Besides, this case provide for other instruments of balance between IP and other rights, beyond the exceptions that are included in the IP law. This cause an impact, because traditionally, where there is a collision between IP rights and other rights, the solution is looked inside the IP law, there is almost always an internal solution, and if there are not any response in internal IP law, the decision is inclined to over protect the IP rights.  But with this rule, is demonstrate that the conflict within IP and other rights, must be externalized, it means, hast to be accept, that we are before two law regimens the IP law, and the regimen of fundamental rights, and although the IP is consider also a fundamental right, the solution to the conflict can be found outside the IP regime, then, we cannot ignore the external conflict.
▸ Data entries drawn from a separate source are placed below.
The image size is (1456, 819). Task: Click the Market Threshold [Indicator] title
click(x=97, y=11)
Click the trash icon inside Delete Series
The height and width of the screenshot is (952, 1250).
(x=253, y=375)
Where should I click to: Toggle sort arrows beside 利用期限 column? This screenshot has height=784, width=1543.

As we have seen, the conclusion is that the rule of the Justice Court of European Union constitutes and advances in an era where, as we said in the introduction, the states and the privates are looking for a maximum enforcement of the IP rights. This was tangible in the cases cited, where right holders of IP looked for the ISPs used a filter system in Internet in order to obtain the personal data of the infringement users of the network. So, we are before a time where the right holders are struggling to enforce their rights, even against rights like privacy, freedom of expression, etc.; even more in the field of Internet, that must be confront with jurisprudence and legislation where an equilibrium be put in front of this.

 Although we can say this judgment rules in favor of the IP rights, draw a path that can be followed for the authorities in order to search, and apply in a practical mode, the balance among intellectual property and other fundamental rights, balance that is not always found inside the IP regime, but has to be externalized.

The judgment is a new form of rule for part of the Court, because beyond the theory, explains how to do the balance and more important, demonstrates that it could be reached.

We are sure, that the motivation of this case is going to have repercussion, given, that provides a deep analysis of the balance. As we said before, it could have impact, not only in Europe but around the world.

This judicial ruling in any case leaves the expectation of how the Court will continue to study and analyze the following cases where fundamental rights and intellectual property rights are at stake.